After having to lay off our restaurant staff, I have had to pick up some of the administration, such as working with the accountants and rescheduling private events. In all of this and in seeking funding for the restaurant and strategizing with my partner on how we will restart after laying off all the staff, I’m discovering my ex-husband is not such a bad guy after all. 

I’ve been working with a career coach to define and seek appropriate work that utilizes my specific skills and years of experience in a changing world. If I can only pause and think this through with the time I have been given, I may be able to find that niche where I can be useful and productive without working myself to death. 

With no access or even money for cleaning help, seamstresses, handymen, manicurists or hair stylists, I am on my own.
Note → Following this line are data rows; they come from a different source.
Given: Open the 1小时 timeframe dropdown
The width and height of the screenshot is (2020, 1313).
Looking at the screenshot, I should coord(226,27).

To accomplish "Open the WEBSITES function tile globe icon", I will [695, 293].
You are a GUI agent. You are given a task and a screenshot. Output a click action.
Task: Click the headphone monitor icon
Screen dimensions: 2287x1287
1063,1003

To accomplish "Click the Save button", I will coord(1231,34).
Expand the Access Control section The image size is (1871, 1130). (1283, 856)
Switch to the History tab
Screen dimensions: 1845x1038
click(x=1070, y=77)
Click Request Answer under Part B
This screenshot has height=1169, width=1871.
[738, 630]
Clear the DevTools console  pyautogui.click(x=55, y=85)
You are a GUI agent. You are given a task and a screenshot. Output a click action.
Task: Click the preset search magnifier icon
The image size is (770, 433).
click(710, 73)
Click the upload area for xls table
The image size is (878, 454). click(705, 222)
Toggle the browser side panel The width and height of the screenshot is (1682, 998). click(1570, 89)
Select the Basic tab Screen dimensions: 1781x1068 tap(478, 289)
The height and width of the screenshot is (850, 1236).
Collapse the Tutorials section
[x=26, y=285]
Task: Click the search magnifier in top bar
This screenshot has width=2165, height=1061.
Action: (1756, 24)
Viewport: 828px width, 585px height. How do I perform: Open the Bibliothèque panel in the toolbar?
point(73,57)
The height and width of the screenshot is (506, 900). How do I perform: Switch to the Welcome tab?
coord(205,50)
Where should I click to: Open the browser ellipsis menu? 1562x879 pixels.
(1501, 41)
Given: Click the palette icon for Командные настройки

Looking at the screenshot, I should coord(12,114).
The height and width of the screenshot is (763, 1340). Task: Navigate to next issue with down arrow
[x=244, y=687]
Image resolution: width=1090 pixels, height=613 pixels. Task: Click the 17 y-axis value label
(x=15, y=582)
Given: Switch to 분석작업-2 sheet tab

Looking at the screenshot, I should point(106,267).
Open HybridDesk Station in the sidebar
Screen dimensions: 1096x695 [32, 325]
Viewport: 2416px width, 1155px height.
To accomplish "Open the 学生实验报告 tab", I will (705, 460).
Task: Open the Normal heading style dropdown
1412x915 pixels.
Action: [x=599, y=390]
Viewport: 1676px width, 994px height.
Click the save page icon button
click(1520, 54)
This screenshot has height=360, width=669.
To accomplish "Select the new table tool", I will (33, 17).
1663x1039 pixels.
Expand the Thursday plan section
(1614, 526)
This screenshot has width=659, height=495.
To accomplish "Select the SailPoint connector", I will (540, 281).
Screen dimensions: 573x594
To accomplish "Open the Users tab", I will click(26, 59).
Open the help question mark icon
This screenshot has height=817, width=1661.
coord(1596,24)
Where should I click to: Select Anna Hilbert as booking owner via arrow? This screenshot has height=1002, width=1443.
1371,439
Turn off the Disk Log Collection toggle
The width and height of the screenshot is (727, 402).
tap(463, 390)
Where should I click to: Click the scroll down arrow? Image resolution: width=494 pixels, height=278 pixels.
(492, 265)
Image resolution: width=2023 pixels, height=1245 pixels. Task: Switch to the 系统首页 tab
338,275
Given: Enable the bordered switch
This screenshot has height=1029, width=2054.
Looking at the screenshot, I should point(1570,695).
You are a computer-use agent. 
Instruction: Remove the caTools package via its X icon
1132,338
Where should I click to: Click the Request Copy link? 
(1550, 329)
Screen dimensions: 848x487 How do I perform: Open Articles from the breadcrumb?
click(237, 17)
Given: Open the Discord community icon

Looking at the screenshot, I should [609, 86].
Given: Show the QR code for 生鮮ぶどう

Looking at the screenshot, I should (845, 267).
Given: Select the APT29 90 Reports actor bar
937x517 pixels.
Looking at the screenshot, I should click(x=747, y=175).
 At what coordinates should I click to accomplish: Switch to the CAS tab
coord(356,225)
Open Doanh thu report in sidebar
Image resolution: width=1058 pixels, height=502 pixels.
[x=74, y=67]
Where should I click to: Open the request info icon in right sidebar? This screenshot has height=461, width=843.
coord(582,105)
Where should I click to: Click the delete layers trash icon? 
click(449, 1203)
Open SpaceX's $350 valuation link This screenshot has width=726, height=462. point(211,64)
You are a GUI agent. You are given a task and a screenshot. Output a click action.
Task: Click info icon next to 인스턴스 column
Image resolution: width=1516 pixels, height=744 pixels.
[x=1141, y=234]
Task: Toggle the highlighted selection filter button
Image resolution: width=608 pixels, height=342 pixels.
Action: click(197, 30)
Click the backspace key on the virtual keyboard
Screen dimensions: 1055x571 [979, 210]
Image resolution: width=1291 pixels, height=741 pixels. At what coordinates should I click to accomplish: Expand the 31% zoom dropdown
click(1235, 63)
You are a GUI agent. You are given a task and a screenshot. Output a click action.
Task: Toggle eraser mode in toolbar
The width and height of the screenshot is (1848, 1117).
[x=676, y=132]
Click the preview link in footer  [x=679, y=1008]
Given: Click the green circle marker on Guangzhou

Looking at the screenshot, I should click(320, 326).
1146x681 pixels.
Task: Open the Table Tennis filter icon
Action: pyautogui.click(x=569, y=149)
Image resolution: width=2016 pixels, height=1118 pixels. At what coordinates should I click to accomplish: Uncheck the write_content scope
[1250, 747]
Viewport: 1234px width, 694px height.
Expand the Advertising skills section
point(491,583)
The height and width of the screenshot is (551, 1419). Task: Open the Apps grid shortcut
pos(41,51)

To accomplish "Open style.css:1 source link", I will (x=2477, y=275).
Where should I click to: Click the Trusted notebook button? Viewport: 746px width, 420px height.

The house is passably clean, and I know I’ll get to those projects I’ve been meaning to take care of. I’ve done a pile of mending that was sitting there for months. The gel is almost completely off my nails and the highlights in my hair have grown out, leaving me with my natural coloring, which I’m happy to say is just fine.

I don’t remember a time where I was in such close touch with friends, acquaintances, and family members. Technology is a saving grace allowing me to chat easily with people all over the globe. There is only one thing on everyone’s mind, and I believe our collective reflection, wisdom, and intelligence will pave a higher path for our future. 

I’ve discovered it’s easier to walk “with” a friend simultaneously in our own neighborhoods while talking on the phone than it is to carry on a conversation from six feet apart. And that it’s often more satisfying to immerse myself in the nature all around me. Last night I ate dinner at the little table in my backyard, where I’ve recently planted some fruit trees, and watched fireflies flicker as dusk descended. When I’m taking pleasure in these moments that I might have taken for granted before, I’m reminded of all that I have to be grateful for, especially in times like these.

Linda Stone is an environmentalist, writer, and entrepreneur with degrees in architecture and urban planning. She was born in California, came of age in Mexico, and learned about life in New Orleans. She...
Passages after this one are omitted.